United States District Court, E.D. Tennessee, Greenville

September 27, 2017

AMERICAN WATER HEATER COMPANY, Plaintiff,
v.
TAYLOR-WINFIELD TECHNOLOGIES, INC., Defendant.

          ORDER

          CURTIS L. COLLIE, RUNITED STATES DISTRICT JUDGE.

         MEMORANDUM

         Before the Court is Defendant Taylor-Winfield Technology's (“Seller”) motion to dismiss Plaintiff American Water Heater's (“Buyer”) breach-of-contract and breach-of-warranty claims for lack of personal jurisdiction or, in the alternative, to transfer for improper venue. (Doc. 8.) Buyer filed a response (Doc. 13), and Seller filed a reply (Doc. 15). For the following reasons, the Court will DENY Seller's motion.

         I. BACKGROUND

         Buyer is a Nevada corporation headquartered in Johnson City, Tennessee. (Doc. 6.) In 2013, Buyer invited vendors to bid for the design and manufacture of two long seam welding machines (the “Welders”). (Doc. 14.) The Welders were to be custom-designed according to Buyer's specifications for use in Buyer's manufacturing plant in Johnson City, Tennessee.

         Buyer first inquired about Seller's interest in manufacturing the Welders in late May 2013. Seller is an Ohio corporation with its principal place of business in Youngstown, Ohio. (Doc. 8-1.) A lengthy period of negotiations followed.

         On June 11, 2013, Seller responded to Buyer's inquiry with a presentation regarding its ability to manufacture the Welders. After a visit to Buyer's Johnson City facility, Seller sent Buyer its first proposal and concept drawing for one of the Welders on June 14, 2013. (Doc. 14.) The proposal quoted a price of $2, 998, 489.00 for one of the Welders and noted delivery would be made to Buyer's Johnson City facility at an additional cost of $8, 787.00.

         On June 21, 2013, Seller submitted a revised proposal (“Revision A”) to Buyer. (Id.) It quoted a price for the second Welder at $2, 748, 249.00. It further noted delivery would be made to Buyer's Johnson City facility at the same additional cost as the first Welder.

         Over the next few months, Buyer and Seller remained in frequent contact. On October 28 and 29, 2013, Seller representatives visited Buyer's Johnson City facility to view the area in which the Welders would be installed. Following this visit, Seller submitted another revised proposal (“Revision B”). (Id.) The proposal increased the price for the Welders to $3, 261, 906.00 and $3, 011, 089.00, respectively.

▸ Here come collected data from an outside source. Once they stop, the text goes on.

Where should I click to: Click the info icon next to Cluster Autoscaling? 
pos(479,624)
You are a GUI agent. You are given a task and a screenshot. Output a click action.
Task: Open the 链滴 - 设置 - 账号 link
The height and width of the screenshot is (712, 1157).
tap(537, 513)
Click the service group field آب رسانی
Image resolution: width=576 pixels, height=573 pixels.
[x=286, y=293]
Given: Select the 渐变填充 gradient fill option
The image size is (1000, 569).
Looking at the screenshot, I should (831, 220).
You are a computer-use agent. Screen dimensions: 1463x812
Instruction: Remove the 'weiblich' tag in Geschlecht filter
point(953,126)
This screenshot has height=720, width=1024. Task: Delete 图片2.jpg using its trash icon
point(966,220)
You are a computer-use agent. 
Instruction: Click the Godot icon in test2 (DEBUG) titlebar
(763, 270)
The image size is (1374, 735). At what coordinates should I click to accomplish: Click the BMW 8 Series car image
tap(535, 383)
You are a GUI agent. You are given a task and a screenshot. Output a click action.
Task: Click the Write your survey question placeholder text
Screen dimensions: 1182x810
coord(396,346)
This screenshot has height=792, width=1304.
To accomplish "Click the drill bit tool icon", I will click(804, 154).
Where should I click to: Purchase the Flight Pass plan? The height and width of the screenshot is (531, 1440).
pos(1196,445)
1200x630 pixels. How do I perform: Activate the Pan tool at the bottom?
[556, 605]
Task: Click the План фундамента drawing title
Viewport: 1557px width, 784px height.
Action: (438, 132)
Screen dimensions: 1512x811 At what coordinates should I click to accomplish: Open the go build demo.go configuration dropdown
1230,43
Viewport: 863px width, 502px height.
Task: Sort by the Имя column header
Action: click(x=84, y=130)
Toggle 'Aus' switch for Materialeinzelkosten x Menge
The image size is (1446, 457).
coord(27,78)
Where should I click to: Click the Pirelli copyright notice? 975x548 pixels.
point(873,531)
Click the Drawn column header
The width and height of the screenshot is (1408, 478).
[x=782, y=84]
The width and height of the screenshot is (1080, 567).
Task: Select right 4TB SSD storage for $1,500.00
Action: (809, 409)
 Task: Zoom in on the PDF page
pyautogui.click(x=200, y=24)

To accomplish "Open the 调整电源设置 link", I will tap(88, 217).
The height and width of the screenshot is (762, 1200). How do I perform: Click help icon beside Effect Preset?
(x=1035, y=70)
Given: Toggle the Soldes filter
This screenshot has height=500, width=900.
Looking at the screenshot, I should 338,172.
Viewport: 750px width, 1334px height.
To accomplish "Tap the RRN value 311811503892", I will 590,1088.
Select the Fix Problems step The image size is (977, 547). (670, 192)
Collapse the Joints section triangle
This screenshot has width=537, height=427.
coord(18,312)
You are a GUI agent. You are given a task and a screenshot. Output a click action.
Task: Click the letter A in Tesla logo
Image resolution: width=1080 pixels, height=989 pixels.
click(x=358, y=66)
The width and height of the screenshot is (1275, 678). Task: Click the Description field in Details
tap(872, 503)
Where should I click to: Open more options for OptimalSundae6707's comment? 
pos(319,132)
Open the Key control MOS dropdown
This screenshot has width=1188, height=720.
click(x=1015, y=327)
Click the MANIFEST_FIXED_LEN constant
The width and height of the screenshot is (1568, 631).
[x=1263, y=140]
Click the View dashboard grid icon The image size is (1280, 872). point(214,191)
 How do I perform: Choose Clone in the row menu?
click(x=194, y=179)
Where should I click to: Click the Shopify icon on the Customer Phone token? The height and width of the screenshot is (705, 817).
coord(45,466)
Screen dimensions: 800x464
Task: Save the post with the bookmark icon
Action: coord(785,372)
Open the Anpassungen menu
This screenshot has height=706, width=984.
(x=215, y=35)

         On December 17, 2013, Seller submitted additional revised proposals (“Revisions C and D”) to Buyer. Each noted Seller would provide a service engineer at Buyer's Johnson City facility during the Welders' installation who would participate in the system de-bug, start-up, and run-off. Two days later, Seller submitted yet another revised proposal (“Revision E”). This revision again provided for Seller personnel to participate in installation and start-up, and it estimated shipment at twelve months for the first system and fourteen months for the second system. On December 20, 2013, Buyer emailed to Seller a “letter of intent” instructing Seller to proceed with the project.

         On January 27, 2014, Buyer issued separate purchase orders for each of the Welders (the “Purchase Orders”). (Docs. 6-1, 6-2.) The purchase orders bore the logo of Buyer's parent company, “A.O. Smith”-a Delaware corporation based in Milwaukee, Wisconsin. Under the logo, the purchase orders directed invoices to Buyer's headquarters in Johnson City. (Id.) Seller issued its invoices to the Johnson City address.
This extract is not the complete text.